**EXERCISE:**
Below is a listing; restate from it, character for character, the lines beginning at the line holding "Déclaration d'accessibilité (718, 2150)" and ending at the line holding "QUESTIONS D’EXPLOITATION (684, 1289)", both included.

**MATERIAL FOR THE TASK:**
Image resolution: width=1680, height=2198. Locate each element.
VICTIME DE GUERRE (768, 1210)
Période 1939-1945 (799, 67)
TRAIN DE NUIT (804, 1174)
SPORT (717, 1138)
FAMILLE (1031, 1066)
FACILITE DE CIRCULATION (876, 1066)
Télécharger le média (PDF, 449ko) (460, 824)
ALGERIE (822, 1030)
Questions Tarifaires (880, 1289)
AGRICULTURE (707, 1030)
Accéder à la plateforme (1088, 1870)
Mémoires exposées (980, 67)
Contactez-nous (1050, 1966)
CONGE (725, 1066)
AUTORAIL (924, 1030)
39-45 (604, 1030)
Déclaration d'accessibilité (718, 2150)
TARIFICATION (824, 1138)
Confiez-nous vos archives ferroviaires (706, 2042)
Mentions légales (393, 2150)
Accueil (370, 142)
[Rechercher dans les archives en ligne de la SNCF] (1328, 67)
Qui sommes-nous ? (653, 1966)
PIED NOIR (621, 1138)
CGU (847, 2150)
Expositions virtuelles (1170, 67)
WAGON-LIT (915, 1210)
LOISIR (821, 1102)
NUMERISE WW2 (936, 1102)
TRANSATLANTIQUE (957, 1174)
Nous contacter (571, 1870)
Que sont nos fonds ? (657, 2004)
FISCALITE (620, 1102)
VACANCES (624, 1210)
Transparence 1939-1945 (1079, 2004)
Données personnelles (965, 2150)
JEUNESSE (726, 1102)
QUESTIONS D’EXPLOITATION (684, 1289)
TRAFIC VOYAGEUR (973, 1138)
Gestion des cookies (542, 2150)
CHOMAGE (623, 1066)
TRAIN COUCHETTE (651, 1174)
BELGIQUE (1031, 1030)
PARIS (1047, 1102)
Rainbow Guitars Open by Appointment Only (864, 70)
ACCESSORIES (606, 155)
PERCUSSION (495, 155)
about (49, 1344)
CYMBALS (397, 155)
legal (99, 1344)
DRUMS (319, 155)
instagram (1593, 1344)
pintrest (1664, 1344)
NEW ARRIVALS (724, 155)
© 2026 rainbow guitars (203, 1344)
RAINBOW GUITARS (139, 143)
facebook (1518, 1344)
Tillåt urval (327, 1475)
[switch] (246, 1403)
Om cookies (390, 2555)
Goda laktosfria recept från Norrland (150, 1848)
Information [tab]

**RESULT OF THIS EXERCISE:**
Déclaration d'accessibilité (718, 2150)
TARIFICATION (824, 1138)
Confiez-nous vos archives ferroviaires (706, 2042)
Mentions légales (393, 2150)
Accueil (370, 142)
[Rechercher dans les archives en ligne de la SNCF] (1328, 67)
Qui sommes-nous ? (653, 1966)
PIED NOIR (621, 1138)
CGU (847, 2150)
Expositions virtuelles (1170, 67)
WAGON-LIT (915, 1210)
LOISIR (821, 1102)
NUMERISE WW2 (936, 1102)
TRANSATLANTIQUE (957, 1174)
Nous contacter (571, 1870)
Que sont nos fonds ? (657, 2004)
FISCALITE (620, 1102)
VACANCES (624, 1210)
Transparence 1939-1945 (1079, 2004)
Données personnelles (965, 2150)
JEUNESSE (726, 1102)
QUESTIONS D’EXPLOITATION (684, 1289)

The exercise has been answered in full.